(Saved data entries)
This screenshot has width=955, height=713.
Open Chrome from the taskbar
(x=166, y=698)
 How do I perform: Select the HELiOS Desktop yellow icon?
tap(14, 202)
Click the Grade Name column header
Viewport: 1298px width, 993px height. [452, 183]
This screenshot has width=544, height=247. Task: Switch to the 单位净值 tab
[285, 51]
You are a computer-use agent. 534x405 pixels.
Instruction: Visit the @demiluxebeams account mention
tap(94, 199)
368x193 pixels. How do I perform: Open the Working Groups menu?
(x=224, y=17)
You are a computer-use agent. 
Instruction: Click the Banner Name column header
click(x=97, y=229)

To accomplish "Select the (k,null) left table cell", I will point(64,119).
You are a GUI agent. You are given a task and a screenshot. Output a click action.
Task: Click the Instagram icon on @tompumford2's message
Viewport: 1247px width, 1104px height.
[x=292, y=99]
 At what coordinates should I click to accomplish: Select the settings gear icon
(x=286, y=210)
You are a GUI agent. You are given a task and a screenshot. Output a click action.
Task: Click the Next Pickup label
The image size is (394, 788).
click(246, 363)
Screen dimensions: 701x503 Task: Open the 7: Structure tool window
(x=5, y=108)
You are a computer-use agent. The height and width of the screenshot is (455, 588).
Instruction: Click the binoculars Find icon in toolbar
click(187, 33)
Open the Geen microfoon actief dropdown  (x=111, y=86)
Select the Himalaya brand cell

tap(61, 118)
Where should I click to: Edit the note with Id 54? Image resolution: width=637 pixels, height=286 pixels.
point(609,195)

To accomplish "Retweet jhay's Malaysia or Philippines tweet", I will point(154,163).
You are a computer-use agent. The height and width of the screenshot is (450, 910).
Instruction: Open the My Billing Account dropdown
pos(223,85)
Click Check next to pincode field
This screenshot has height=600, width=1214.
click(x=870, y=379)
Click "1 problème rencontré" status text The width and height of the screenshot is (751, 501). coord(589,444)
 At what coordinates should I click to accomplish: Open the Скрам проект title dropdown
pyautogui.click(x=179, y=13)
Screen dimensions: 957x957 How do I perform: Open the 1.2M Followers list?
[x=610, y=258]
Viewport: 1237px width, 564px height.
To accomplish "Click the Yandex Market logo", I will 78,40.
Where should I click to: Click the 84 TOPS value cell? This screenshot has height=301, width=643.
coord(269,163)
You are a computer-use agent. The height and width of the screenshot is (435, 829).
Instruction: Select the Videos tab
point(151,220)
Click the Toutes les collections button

## What you have to do
An exact, complete copy of the records is the expected answer.

## Exercise solution
This screenshot has width=955, height=713.
Open Chrome from the taskbar
(x=166, y=698)
 How do I perform: Select the HELiOS Desktop yellow icon?
tap(14, 202)
Click the Grade Name column header
Viewport: 1298px width, 993px height. [452, 183]
This screenshot has width=544, height=247. Task: Switch to the 单位净值 tab
[285, 51]
You are a computer-use agent. 534x405 pixels.
Instruction: Visit the @demiluxebeams account mention
tap(94, 199)
368x193 pixels. How do I perform: Open the Working Groups menu?
(x=224, y=17)
You are a computer-use agent. 
Instruction: Click the Banner Name column header
click(x=97, y=229)

To accomplish "Select the (k,null) left table cell", I will point(64,119).
You are a GUI agent. You are given a task and a screenshot. Output a click action.
Task: Click the Instagram icon on @tompumford2's message
Viewport: 1247px width, 1104px height.
[x=292, y=99]
 At what coordinates should I click to accomplish: Select the settings gear icon
(x=286, y=210)
You are a GUI agent. You are given a task and a screenshot. Output a click action.
Task: Click the Next Pickup label
The image size is (394, 788).
click(246, 363)
Screen dimensions: 701x503 Task: Open the 7: Structure tool window
(x=5, y=108)
You are a computer-use agent. The height and width of the screenshot is (455, 588).
Instruction: Click the binoculars Find icon in toolbar
click(187, 33)
Open the Geen microfoon actief dropdown  (x=111, y=86)
Select the Himalaya brand cell

tap(61, 118)
Where should I click to: Edit the note with Id 54? Image resolution: width=637 pixels, height=286 pixels.
point(609,195)

To accomplish "Retweet jhay's Malaysia or Philippines tweet", I will point(154,163).
You are a computer-use agent. The height and width of the screenshot is (450, 910).
Instruction: Open the My Billing Account dropdown
pos(223,85)
Click Check next to pincode field
This screenshot has height=600, width=1214.
click(x=870, y=379)
Click "1 problème rencontré" status text The width and height of the screenshot is (751, 501). coord(589,444)
 At what coordinates should I click to accomplish: Open the Скрам проект title dropdown
pyautogui.click(x=179, y=13)
Screen dimensions: 957x957 How do I perform: Open the 1.2M Followers list?
[x=610, y=258]
Viewport: 1237px width, 564px height.
To accomplish "Click the Yandex Market logo", I will 78,40.
Where should I click to: Click the 84 TOPS value cell? This screenshot has height=301, width=643.
coord(269,163)
You are a computer-use agent. The height and width of the screenshot is (435, 829).
Instruction: Select the Videos tab
point(151,220)
Click the Toutes les collections button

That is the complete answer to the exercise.